Linux Optix 7.4 Debugging problem

I’m running on a Fedora 35 Linux system with driver version 495.29.05, CUDA 11.5 and Optix 7.4

I’m trying to debug my Optix program which apparently runs fine when I create meshes with only a few triangles. I generated another mesh which has 122,000 triangles, and when I run my program it crashes. If I run it with cuda-gdb it stops with an error

CUDA Exception: Warp Illegal Address
The exception was triggered at PC 0x7fffce48ea70

Thread 4 "GPUThread" received signal CUDA_EXCEPTION_14, Warp Illegal Address.
[Switching focus to CUDA kernel 0, grid 301, block (2619,0,0), thread (64,0,0), device 0, sm 0, warp 4, lane 0]

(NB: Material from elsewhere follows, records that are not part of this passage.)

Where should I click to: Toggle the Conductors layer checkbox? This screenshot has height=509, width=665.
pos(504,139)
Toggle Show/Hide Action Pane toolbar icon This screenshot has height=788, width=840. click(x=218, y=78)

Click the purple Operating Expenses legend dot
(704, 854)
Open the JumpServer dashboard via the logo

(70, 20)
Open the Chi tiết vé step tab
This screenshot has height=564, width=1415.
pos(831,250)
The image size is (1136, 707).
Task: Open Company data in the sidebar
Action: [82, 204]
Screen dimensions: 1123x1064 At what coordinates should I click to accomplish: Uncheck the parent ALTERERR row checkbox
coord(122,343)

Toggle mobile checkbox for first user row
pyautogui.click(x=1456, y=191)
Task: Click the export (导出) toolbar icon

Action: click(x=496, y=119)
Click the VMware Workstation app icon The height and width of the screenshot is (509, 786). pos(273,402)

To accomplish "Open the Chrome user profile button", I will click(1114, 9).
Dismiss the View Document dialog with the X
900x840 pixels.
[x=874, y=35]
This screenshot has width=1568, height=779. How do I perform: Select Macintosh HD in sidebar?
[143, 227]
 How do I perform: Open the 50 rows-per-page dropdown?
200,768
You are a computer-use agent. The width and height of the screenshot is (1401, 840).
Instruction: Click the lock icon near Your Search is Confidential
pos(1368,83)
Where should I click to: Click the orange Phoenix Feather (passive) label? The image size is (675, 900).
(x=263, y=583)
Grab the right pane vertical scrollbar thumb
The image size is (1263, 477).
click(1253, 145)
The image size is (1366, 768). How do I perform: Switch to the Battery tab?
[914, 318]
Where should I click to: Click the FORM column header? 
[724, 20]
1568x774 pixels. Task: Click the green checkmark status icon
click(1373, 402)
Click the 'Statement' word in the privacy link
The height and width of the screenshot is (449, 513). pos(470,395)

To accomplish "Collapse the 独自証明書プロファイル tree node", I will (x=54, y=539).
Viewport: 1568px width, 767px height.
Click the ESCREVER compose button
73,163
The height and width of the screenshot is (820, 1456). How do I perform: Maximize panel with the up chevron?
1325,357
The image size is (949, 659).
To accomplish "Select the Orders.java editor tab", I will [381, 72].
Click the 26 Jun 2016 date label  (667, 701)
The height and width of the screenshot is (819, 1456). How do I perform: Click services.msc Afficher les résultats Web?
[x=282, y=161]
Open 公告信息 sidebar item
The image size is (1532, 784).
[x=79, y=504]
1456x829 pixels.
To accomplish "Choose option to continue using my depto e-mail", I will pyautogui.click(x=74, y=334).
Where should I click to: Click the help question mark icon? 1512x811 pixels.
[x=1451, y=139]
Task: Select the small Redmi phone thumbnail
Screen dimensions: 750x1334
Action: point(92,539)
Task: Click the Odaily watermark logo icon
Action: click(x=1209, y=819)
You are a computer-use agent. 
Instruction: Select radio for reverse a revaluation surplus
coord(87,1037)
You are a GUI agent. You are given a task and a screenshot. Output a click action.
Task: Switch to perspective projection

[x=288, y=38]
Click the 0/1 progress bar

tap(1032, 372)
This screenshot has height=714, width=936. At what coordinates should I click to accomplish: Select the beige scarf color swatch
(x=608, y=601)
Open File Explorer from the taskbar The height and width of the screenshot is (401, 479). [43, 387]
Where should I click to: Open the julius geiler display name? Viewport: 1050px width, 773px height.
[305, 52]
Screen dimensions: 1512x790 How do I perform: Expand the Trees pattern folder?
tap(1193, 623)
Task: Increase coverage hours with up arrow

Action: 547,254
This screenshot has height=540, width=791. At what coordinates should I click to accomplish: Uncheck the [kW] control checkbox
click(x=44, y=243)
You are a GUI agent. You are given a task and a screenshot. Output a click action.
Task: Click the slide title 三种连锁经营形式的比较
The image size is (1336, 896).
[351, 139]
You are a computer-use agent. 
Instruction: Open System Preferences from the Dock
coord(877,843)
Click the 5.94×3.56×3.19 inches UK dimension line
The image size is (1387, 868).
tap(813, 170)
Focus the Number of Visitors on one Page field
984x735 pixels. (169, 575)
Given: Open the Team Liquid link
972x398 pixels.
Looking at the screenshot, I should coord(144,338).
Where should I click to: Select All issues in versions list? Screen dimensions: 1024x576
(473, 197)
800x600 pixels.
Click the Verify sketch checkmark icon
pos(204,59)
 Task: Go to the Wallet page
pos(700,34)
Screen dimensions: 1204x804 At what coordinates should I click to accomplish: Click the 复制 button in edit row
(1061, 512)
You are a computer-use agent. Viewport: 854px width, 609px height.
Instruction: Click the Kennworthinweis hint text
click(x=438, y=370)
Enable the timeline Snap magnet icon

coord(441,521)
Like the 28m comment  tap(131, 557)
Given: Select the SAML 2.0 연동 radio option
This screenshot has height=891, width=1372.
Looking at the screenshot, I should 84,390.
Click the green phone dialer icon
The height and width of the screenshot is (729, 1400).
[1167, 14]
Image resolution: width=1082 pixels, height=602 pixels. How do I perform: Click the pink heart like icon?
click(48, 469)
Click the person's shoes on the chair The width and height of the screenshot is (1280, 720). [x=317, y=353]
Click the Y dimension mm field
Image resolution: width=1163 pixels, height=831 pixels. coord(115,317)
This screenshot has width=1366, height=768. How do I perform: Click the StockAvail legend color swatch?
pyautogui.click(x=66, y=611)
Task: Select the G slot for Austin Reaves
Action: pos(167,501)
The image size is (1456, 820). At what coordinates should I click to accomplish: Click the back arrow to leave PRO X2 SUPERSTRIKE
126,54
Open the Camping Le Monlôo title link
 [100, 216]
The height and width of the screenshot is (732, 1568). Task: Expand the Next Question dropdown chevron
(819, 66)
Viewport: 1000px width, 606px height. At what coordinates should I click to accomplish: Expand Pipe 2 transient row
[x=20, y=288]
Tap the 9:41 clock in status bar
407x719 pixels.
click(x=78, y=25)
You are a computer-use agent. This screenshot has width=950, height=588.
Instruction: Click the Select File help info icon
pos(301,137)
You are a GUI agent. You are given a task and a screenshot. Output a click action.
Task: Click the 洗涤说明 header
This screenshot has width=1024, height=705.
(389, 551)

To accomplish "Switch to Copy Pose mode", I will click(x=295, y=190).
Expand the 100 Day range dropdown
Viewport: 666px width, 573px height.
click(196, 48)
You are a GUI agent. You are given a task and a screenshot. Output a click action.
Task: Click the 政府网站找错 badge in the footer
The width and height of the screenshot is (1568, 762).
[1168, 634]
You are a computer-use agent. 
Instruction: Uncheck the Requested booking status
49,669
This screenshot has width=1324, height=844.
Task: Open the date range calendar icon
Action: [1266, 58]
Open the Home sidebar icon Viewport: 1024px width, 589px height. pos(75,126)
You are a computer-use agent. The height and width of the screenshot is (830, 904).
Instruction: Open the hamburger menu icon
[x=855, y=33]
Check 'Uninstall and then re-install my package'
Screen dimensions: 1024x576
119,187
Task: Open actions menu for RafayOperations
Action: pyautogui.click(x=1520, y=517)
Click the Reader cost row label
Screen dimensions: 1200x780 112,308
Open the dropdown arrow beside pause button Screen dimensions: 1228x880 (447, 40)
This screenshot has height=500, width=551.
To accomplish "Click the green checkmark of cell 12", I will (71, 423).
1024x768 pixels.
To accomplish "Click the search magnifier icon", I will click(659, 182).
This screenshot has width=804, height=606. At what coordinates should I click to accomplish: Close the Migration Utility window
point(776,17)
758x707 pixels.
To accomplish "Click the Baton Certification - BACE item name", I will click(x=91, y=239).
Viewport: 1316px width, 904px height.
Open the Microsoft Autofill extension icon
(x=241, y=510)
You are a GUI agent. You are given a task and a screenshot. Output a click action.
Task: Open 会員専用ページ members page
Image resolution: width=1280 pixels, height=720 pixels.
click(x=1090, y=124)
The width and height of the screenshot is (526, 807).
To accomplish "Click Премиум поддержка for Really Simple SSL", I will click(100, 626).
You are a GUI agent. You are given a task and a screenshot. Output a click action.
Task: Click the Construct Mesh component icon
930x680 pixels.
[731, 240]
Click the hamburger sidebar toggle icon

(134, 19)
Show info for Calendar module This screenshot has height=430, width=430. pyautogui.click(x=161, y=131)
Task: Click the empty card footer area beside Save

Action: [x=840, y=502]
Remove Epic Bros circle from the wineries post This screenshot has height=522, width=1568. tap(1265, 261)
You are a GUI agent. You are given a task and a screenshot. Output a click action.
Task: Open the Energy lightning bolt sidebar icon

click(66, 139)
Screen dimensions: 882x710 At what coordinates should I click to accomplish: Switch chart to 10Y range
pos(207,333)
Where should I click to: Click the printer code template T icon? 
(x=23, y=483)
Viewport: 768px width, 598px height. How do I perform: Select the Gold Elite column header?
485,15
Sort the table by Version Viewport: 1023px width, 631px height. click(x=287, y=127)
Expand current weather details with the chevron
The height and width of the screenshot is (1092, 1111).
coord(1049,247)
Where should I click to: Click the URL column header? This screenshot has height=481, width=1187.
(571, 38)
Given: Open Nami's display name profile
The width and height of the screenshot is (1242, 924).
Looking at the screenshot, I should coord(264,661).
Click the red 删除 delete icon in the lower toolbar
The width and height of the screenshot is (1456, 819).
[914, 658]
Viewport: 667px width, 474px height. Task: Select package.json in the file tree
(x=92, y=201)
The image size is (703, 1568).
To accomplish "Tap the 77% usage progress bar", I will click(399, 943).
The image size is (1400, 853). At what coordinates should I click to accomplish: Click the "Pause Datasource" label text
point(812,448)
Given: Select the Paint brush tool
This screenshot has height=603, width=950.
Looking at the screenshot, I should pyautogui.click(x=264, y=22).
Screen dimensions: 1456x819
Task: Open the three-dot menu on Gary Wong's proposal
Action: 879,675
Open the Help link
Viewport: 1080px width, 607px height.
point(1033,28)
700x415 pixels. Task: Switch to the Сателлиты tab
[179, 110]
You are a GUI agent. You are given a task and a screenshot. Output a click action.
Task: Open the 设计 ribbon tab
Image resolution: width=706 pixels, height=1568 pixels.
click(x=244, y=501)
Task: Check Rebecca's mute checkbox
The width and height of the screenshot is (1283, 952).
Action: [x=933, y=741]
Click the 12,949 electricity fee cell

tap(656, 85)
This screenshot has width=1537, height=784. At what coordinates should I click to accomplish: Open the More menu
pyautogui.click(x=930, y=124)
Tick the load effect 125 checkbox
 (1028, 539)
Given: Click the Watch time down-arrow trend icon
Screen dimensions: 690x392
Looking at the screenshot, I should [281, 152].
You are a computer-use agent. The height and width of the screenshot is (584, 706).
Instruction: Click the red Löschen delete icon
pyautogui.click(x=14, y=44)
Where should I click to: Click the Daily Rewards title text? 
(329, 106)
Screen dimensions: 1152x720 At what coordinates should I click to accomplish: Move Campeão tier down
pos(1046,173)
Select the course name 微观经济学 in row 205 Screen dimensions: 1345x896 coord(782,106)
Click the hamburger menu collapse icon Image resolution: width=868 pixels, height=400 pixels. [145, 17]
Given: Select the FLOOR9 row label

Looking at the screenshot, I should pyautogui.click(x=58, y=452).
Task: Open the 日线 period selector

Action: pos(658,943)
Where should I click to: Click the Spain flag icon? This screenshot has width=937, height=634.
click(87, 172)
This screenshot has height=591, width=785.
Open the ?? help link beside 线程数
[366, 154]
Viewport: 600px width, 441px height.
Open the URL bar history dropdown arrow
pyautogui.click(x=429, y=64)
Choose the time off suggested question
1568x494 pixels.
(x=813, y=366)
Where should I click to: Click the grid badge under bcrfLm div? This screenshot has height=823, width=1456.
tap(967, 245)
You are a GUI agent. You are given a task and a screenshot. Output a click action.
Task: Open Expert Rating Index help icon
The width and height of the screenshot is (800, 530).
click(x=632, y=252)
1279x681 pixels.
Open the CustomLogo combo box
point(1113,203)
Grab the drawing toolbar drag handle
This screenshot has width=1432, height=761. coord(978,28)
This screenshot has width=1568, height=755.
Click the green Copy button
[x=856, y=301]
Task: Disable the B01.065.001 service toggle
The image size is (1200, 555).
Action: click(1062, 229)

I have been unable to get any kind of line number information or look at veriables even though when I compile my Optix kernel to PTX I specify the -g and -lineinfo options, specify compileOptions.optLevel = OPTIX_COMPILE_OPTIMIZATION_LEVEL_0 and compileOptions.debugLevel = OPTIX_COMPILE_DEBUG_LEVEL_FULL when calling optixModuleCreateFromPTX, and linkOptions.debugLevel = OPTIX_COMPILE_LEVEL_FULL when calling optixPipelineCreate.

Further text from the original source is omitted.